Director: R. Kannan
Cast: Gautham Karthik, Shraddha Srinath, RJ Balaji
As beginnings go, the one in Ivan Thanthiran (He's a Wizard) isn't without intrigue. Sakthi (Gautham Karthik) is being held captive – we don't know his name yet – and drugs are being shoved up his nose. This narrative technique of parachuting the audience into the middle of a scene is increasingly being used. One reason is just the jolt we get from facing a hero-in-danger situation without knowing the what, the why – we're meant to keep this scene in mind until we return to it. The other is that we know there's at least something at stake as the screenplay takes the scenic route around the 'mass' elements meant to take tight genre pieces to all audiences.
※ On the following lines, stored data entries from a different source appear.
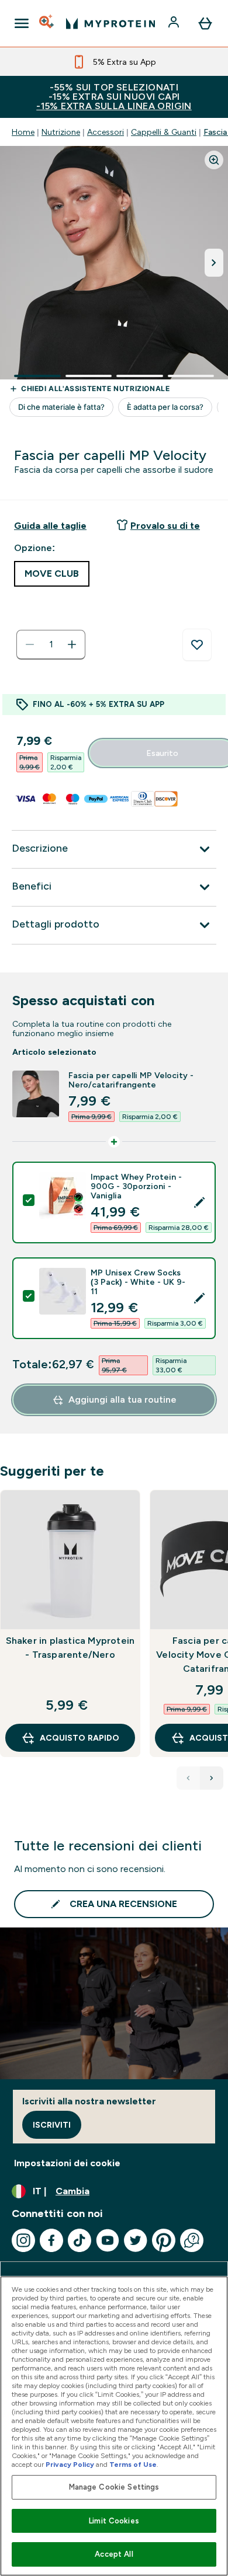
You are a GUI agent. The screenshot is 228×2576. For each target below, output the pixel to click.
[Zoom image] (214, 160)
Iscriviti (52, 2124)
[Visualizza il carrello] (205, 23)
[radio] (51, 574)
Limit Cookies (114, 2520)
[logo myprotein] (110, 23)
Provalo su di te (165, 526)
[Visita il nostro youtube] (107, 2240)
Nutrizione (61, 132)
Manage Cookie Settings (114, 2487)
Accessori (105, 132)
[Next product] (211, 1778)
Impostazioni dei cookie (67, 2163)
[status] (51, 644)
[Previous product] (188, 1778)
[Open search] (47, 23)
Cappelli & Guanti (163, 132)
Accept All (114, 2554)
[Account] (174, 23)
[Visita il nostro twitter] (135, 2240)
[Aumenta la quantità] (72, 644)
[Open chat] (191, 2240)
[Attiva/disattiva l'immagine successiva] (214, 263)
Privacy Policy (70, 2464)
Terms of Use (133, 2464)
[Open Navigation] (21, 23)
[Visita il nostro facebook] (51, 2240)
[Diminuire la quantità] (30, 644)
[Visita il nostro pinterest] (163, 2240)
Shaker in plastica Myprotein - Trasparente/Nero (70, 1648)
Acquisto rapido (79, 1737)
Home (23, 132)
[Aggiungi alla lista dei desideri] (197, 645)
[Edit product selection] (199, 1202)
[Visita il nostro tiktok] (79, 2240)
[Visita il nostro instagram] (23, 2240)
Like the comedy by RJ Balaji, who plays Sakthi's imaginatively named friend, Balaji. Consider the scene where the duo ends up in a police station, where Sakthi's legendary tech skills are needed. As Sakthi goes about retrieving a lost computer file, Balaji and the other cops sit around blowing balloons – because you know, every police station just happens to be equipped with party decorations. Balaji asks a female cop how she's so good at blowing [balloons]. She says she's used to doing this at home. A knowing pause later, she explains: "For my kids." The problem isn't that the joke is anti-women. It's anti-humour.
Balaji's jokes function like running commentary. When Sakthi invents an affordable phone, Balaji helpfully explains that the phone isn't like a girlfriend that you keep changing every day. It's like your… mother. It's one thing to use jokes to dumb down a movie with a tech-heavy plot. It's another when the jokes themselves are dumb. The other 'mass' element, romance, is handled marginally better. There's one nice stretch where Sakthi tells Asha (Shraddha Srinath) he loves her. There's playfulness in the lines. It almost makes you forgive the out-of-nowhere duet.
The director, R. Kannan, has no idea how to stage a scene and push our buttons – the way Devaraj contains a situation involving an incriminating video should have been way more explosive
The plot revolves around a nefarious minister named Devaraj (Super Subbarayan). It's the usual reworking of the Shankar playbook. Colleges are closed due to inadequate facilities. A vegetable vendor's son is asked to fork up 25,000 bucks for a hall ticket; the distraught student clambers atop a train carriage and electrocutes himself on the wires above.
We get lectures about the plight of engineering students who are reduced to working in fast food joints. No one seems to want to say anything about the plight of the audience.
Things get better in the second half. The director, R. Kannan, has no idea how to stage a scene and push our buttons – the way Devaraj contains a situation involving an incriminating video should have been way more explosive. But once the genre thrills kick in, the film turns at least watchable. When we return to the opening scene, we think it's because Sakthi messed with the minister. But it's an accident. Or is it? This is a cool twist, and you wonder why the other scenes couldn't have been written with a similar sense of surprise. To borrow the film's philosophy, the 'mass' elements are like girlfriends. Plot integrity is like your mother.